Is Coaching Biblical?

We live in a society that if your going to accomplish something great, it has to be done on your own. Like somehow accomplishments shouldn’t be celebrated unless you did it yourself. Our culture tells us it’s every person for themselves, pick yourself back up, and you just have to work harder. That just isn’t biblical.

Biblical examples:

We can see many examples in scripture that point to how coaching was the norm.

  • Coaching recognizes that God uses people differently.  God doesn’t have a one-size-fits-all mold that he uses for his people. What one person is called to do isn’t often the same as what another person’s calling is: “As Jesus was getting into the boat, the man who had been demon-possessed begged to go with him. Jesus did not let him, but said, ‘Go home to your own people and tell them how much the Lord has done for you, and how he has had mercy on you.’” (Mark 5:18-19)

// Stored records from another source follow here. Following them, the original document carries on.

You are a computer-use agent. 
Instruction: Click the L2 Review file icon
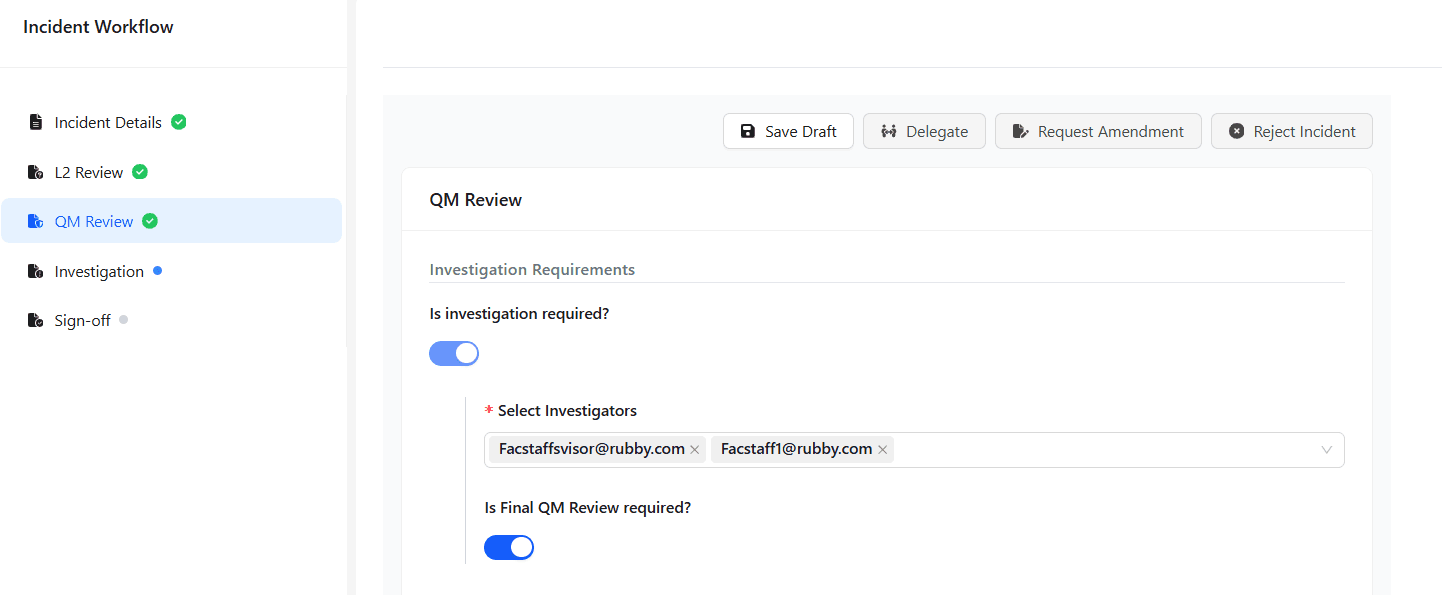tap(36, 173)
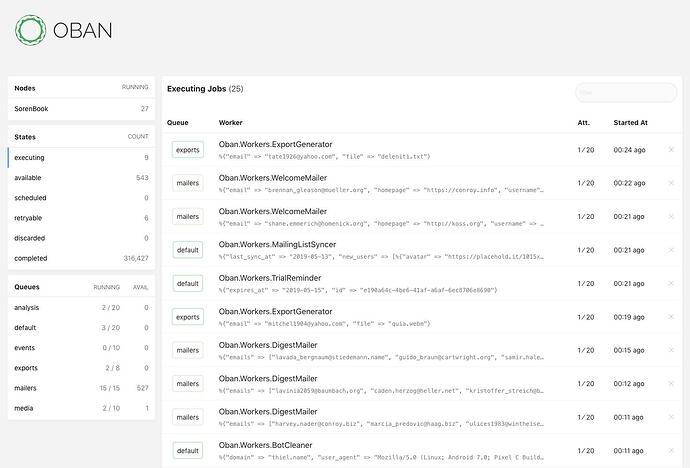
Task: Sort jobs by Started At column header
Action: (631, 123)
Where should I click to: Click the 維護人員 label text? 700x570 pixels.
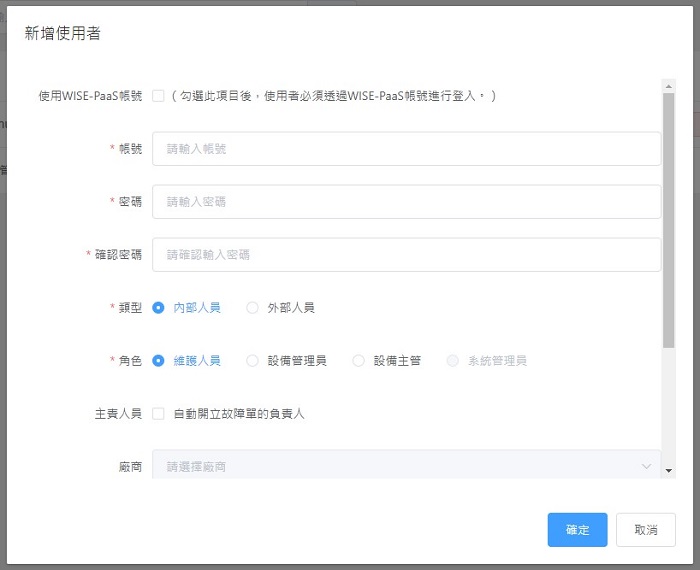tap(197, 361)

  • Coaching provides a way of contextualizing the gospel for your community. We weren’t designed to serve alone. We need others to be a sounding board and bounce ideas off one another. “And let us consider how we may spur one another on toward love and good deeds, not giving up meeting together, as some are in the habit of doing, but encouraging one another—and all the more as you see the Day approaching” (Hebrews 10:24-25). 

  • Coaching moves people toward maturity and offers accountability.  Instead of simply telling people what to do, coaching helps people mature in their gifts. This promotes growth in responsibility and in leadership. Coaching provides the accountability for people to move forward into what they have decided to do. “As iron sharpens iron, so one person sharpens another” (Proverbs 27:17). Coaching is a focused relationship that helps people continue to move forward. 

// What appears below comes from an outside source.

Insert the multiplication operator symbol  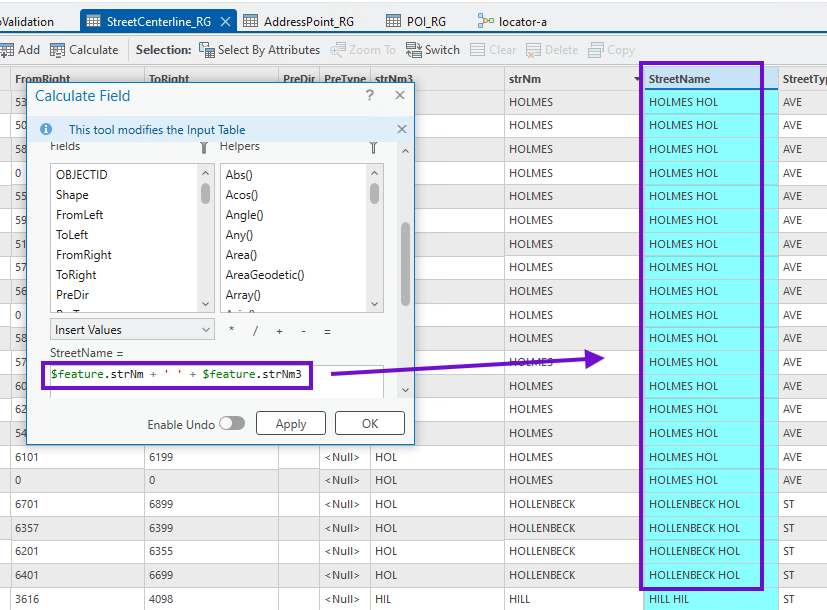pyautogui.click(x=232, y=330)
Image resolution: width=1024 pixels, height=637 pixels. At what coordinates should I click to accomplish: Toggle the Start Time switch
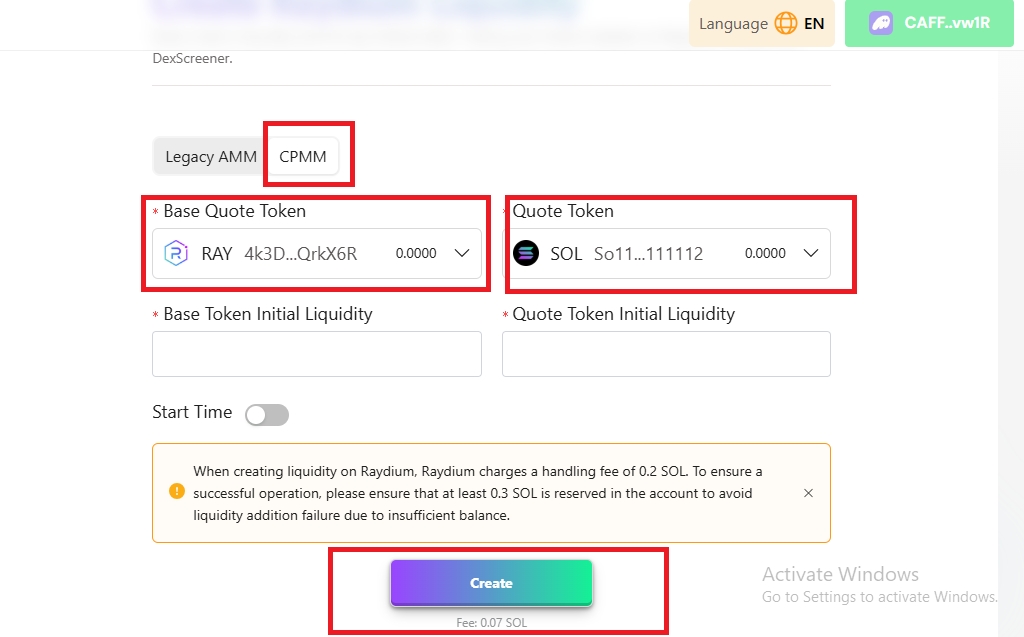pyautogui.click(x=267, y=415)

  • Coaching parallels the method of Jesus.  Jesus listened and asked questions in the context of relationships, allowing them to draw their own conclusions and allowing them to decide how to act:  “When Jesus came to the region of Caesarea Philippi, he asked his disciples, ‘Who do people say the Son of Man is?’ They replied, ‘Some say John the Baptist; others say Elijah; and still others, Jeremiah or one of the prophets.’ ‘But what about you?’ he asked. ‘Who do you say I am?’  Simon Peter answered, ‘You are the Messiah, the Son of the living God’” (Matt. 16:13-16).  

Now these aren’t the only things people can draw from scripture, but it offers good insight on what coaching can offer.

Leaders are not superheroes, and we should never get down on ourselves if we are not like other leaders we know. What coaching does is help strengthen in the ways where we find ourselves the weakest. It’s about coming alongside and empowering for wherever God is leading. Coaching is not telling you what to do, it’s helping you follow God’s call with confidence.

Coaching often seems like a foreign concept, but coaching leaders is much like a sports arena. Through strategy, walking through ideas, and encouragement coaching all around is to support what the coachee is doing and striving to see them thrive.